Die Berlinale ist nicht die Volksbühne, aus Fehlern lernt man. Für die Nachfolge Dieter Kosslicks soll kein global agierender Eventmanager aus einer Weltmetropole her. Nach bislang noch unbestätigten Medienberichten soll der Job an Carlo Chatrian gehen.

Chatrian, Mitte vierzig, aus dem italienischen Aostatal, ist der Anti-Dercon. Glamour bringt er keinen mit, der Introvertierte mit den Locken ist ein Cineast wie aus dem Drehbuch. Studiert hat er Literatur und Film an der Universität in Turin, seine Abschlussarbeit behandelte das Frühwerk von Jacques Rivette. In Locarno zeigte er als künstlerischer Leiter eine klare Linie, die fast schon Kante war: Seit bald sechs Jahren kuratiert er am Lago Maggiore rigoros ein sehr anspruchsvolles Wettbewerbsprogramm, an dem sich das Publikum, aber auch gestandene Filmjournalisten fleißig abarbeiten.

Und nun Chatrian für Berlin? Man stutzt erst einmal. Er spricht kaum Deutsch, und vor allem: Er will nicht so recht zur Möchtegern-Global-City Berlin passen. Chatrian ist nicht hip. Was ein Flat White ist, wird man ihm erklären müssen. Der Mann trinkt Ristretto.

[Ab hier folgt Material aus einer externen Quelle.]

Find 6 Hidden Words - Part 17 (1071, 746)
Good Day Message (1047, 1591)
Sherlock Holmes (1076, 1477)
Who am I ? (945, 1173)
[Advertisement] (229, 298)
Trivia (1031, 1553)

Andererseits: Als Chatrian in Locarno übernahm, hatte man ihn auch nicht auf der Rechnung. Damals beerbte er den Franzosen Olivier Père, der sehr plötzlich zu Arte France Cinéma gewechselt hatte. Père, weiße Anzüge, häufig mit Sonnenbrille im Gesicht, war ein schillernder Festivalleiter, ein südfranzösischer Kosslick. Chatrian füllte die Fußstapfen.

Viel Aufhebens um seine Person macht er nicht. Er sei keiner fürs Rampenlicht, das sagt er selbst: Als die ZEIT ihn vergangenes Jahr fragte, ob er nicht nach Kosslicks Posten schiele, wiegelte er ab: "Die Berlinale ist ein großartiges Festival mit viel Potenzial, aber ich glaube nicht, dass ich dafür geeignet bin." Er sagte: "Anchorman? Showman? Vielleicht bin ich das einfach nicht. Mein Job ist es, die Filmemacher vor mich zu stellen."

Seine Wahl wäre ein klares Signal: Ihm geht Substanz über Bling-Bling. Wie es heißt, hat sich Chatrian auch gegen Cameron Bailey vom Filmfestival Toronto durchgesetzt, der das Gegenmodell versprochen hätte. Bailey machte aus Toronto einen Gemischtwarenladen, ein funkelndes Markenkaufhaus. Am Lake Ontario läuft alles, was Rang oder zumindest Namen hat. Aber dem Festival fehlt zunehmend das Profil. Ganz anders Locarno: Dieses Festspiel, das im August ins 71. Jahr geht – älter sind nur Moskau und Venedig –, ist klar positioniert.

Chatrian geht nicht mit der Mode, er will Wegbereiter sein, ein Entdecker. Als der Philippino Lav Diaz mit seinen Mehrstündern Berlin aufschreckte, hatte er in Locarno längst einen Goldenen Leoparden gewonnen. Der Japaner Ryûsuke Hamaguchi, der dieses Jahr in Cannes im Rennen um die Goldene Palme war, machte zuvor im Tessin mit einem Fünfstünder von sich reden. Nein, Chatrian schont das Publikum nicht. Das Kunstkino einer Chantal Akerman findet bei ihm im Hauptwettbewerb statt, die deutsche Minimal-Art einer Angela Schanelec (Der traumhafte Weg) steht bei Chatrian hoch im Ansehen. Er kennt keine Scheu vor Unbequemem, das verspricht neue Impulse für die Berlinale.

Was man von Chatrian nicht erwarten kann: klassisches Erzählkino. Der US-Indiefilm fand unter ihm in Locarno kaum statt, um allzu Bekömmliches machte er einen Bogen. Auf der Piazza Grande, dem schönsten Freiluftkino der Welt, wo die größeren Filme außer Konkurrenz gezeigt werden, setzte Chatrian selten Akzente. Im vergangenen Jahr war da etwa Jan Zabeils Drei Zinnen zu sehen, es gab den Ötzi-Film Der Mann aus dem Eis und Ausschussware aus den USA: Atomic Blonde, ein Actionfilm. Das Publikumswirksame ist nicht Chatrians Stärke.

Eigentlich wäre Carlo Chatrian auch prädestiniert für die experimentellere Berlinale-Sektion Forum, deren Chef Christoph Terhechte kürzlich seinen Abschied bekannt gab. Hoffentlich hat nicht jemand die Personalie durcheinandergebracht.